When the prophets at last week's travel summit looked at China, they saw a picture different from that of the public health guardians. They saw a potential market looming larger than any threat.

One participant acknowledged that China was a developing, not a developed, economy, few of whose nearly 1.3 billion people have the yuan, the Chinese currency, for international travel.

But, he said, if only 1 percent of mainland Chinese could be persuaded to vacation abroad, the impact on the travel industry would be immense.

Another bright spot, participants said, are European sun-spot destinations like Portugal and Croatia. Prosperous European travelers - Germans, British, Italians - seeking nearby locations perceive resorts like Croatia's Dubrovnik and Vilamoura as both secure and enticing.

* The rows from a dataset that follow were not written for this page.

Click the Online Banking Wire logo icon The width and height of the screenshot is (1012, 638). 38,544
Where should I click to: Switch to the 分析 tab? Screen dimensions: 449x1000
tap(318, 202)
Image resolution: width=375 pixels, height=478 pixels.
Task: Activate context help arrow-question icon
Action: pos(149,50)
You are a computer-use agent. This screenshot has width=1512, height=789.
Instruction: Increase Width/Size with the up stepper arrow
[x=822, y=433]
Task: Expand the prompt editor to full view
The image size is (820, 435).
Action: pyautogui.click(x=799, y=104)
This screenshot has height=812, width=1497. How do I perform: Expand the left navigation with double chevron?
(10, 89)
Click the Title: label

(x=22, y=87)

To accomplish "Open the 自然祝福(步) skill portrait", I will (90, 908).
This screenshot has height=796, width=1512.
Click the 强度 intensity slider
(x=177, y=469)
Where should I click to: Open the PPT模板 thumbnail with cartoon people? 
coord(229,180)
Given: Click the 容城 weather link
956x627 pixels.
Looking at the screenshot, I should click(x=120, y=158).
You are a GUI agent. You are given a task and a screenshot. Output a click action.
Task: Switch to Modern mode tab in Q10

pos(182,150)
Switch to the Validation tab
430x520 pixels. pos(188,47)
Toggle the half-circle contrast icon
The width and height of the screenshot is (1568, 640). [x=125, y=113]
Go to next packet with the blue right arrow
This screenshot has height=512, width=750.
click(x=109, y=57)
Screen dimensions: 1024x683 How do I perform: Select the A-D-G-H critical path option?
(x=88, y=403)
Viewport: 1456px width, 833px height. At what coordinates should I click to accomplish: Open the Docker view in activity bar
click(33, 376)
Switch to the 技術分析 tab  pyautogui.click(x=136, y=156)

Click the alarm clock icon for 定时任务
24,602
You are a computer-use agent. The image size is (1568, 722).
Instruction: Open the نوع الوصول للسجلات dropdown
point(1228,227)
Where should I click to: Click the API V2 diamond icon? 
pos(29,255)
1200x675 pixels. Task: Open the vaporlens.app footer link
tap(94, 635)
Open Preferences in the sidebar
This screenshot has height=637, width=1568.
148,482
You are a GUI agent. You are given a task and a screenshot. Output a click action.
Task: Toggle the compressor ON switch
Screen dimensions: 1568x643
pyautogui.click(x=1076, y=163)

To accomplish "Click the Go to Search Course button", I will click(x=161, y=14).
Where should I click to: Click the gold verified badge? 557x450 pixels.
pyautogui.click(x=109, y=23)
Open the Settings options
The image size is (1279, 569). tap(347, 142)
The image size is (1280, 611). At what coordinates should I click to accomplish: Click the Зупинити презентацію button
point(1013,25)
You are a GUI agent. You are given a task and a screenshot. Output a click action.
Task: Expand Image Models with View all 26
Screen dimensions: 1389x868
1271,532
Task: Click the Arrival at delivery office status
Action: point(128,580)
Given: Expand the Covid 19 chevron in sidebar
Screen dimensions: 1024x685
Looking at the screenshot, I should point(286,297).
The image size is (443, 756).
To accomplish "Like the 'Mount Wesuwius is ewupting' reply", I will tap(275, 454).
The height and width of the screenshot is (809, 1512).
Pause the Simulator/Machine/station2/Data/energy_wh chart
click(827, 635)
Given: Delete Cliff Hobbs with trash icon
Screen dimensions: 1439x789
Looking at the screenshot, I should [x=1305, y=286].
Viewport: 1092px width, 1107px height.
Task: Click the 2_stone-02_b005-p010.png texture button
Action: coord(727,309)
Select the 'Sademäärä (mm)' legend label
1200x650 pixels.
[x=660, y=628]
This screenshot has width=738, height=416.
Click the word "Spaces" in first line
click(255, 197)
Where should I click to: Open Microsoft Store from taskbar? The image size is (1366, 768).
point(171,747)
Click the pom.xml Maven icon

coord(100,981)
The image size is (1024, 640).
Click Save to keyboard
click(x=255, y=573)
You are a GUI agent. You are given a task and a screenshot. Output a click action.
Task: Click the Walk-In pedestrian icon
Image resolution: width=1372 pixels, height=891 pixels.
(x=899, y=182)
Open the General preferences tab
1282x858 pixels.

These perceptions, and careful promotion campaigns, have enabled such places to defy the tourism downturn elsewhere in the world.

Constantino Jordan, an officer and owner of Vilamoura's Lusotur company, said the point of last week's meeting was to recognize such opportunities. "At this moment, very [long-distance] traveling is not sought-after, because the times have been very insecure and uncertain."

Jordan added, "What we're here for today is to discuss ways to overcome the situation which the industry itself is not responsible for - and to discuss ways to motivate people to go back and travel."

Said Tarsh, "The basic thrust is that consumers want to travel."

He said that the conference this year was concentrating on how to rebuild and revitalize the tourism industry. Experience convinces its leaders that people all over the world remain interested in traveling.

The challenge for the business is to tap that interest and persuade potential travelers that it is desirable and safe.

"It's clear that there is a demand there and a strong interest in traveling. So the key for this event is to try to come up with a blueprint for new tourism, to find strategies to help the industry grow, to look at what consumers will really want in terms of the future and how consumers will change, you know, what the characteristics will be of the traveler tomorrow rather than the traveler today," Tarsh said.

"And how can the industry then try to reorient itself to meet those needs."